お忍びというほどではないものの、目立つことのないように服装は町の雰囲気に合わせたつもりはある。だが衣装の素材がいいのが何となく全体的な雰囲気に出るのだろうか。それともヒロイン要素のあるフィンリーにはにじみ出る何かでもあるのだろうか。ちょいちょい目立っていた。このままではすぐにジェイクに見つかってしまうかもしれないと、つい人気のあまりない路地へと入り込んでしまっていたようだ。
「兄ちゃん金持ってそうだな」
「つか見た目いいな。さすがに売れる年齢じゃねえだろけど、俺らが楽しむことはできるよな」
「金もそっちも両方楽しめそうだろ」
「クソ。何か楽しいこととは思ってたけどこんなあるあるな展開は絶対求めてない……!」
「は? なんて?」
思わず叫んだフィンリーを怪訝そうに見てきた、明らかにモブ顔をしたガラの悪い連中は、だがすぐに嫌な笑い方をしながら近づいてきた。フィンリーが乙女ゲームのような女だったら、もしくはヒロイン(俺)としての生き方に甘んじていたらここは「誰か助けて……!」と叫ぶところだったかもしれない。だがこれでも身の振り方を考え、剣術と格闘術といった護身術を子どもの頃からしっかり勉強して先生からも「優」という成績を貰っているし、いまだに日々の鍛練は怠っていない。
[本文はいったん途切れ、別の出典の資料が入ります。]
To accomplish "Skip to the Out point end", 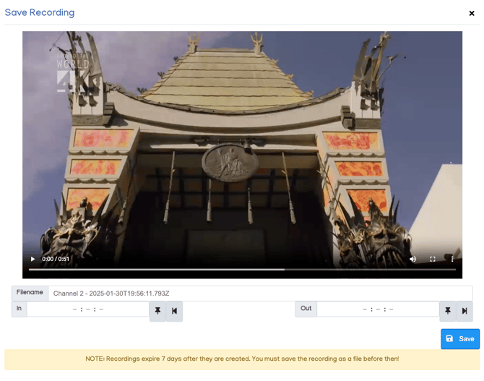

体の使い方がまるでなっていない相手をひらりとかわすとその腕をつかみ、気持ちいいくらい思い切り投げてやった。本番は緊張するが、受け身の心配をしない分気軽でもある。この野郎と言いながらまた猪突猛進といった感じで襲ってきた次の男も難なくかわし、思う存分急所を蹴り上げてやった。しかしあまり強くなさそうとはいえ一人で数人は結構きつい。このままだとちょっとまずいかもしれないとフィンリーが内心思っていると「大勢でってのはいただけないよなあ」という声がした。
ガラの悪い連中だけでなくフィンリーも思わず「誰だよ!」と少し慄いた様子で声のしたほうを見る。襲っていた男の一人が「何であんたまで」と怪訝な顔をしていたが、フィンリーもヒロイン(俺)という立場だけに仕方のないことだ。絶対に声の持ち主が物語に関係のないモブなわけがないとしか思えなかった。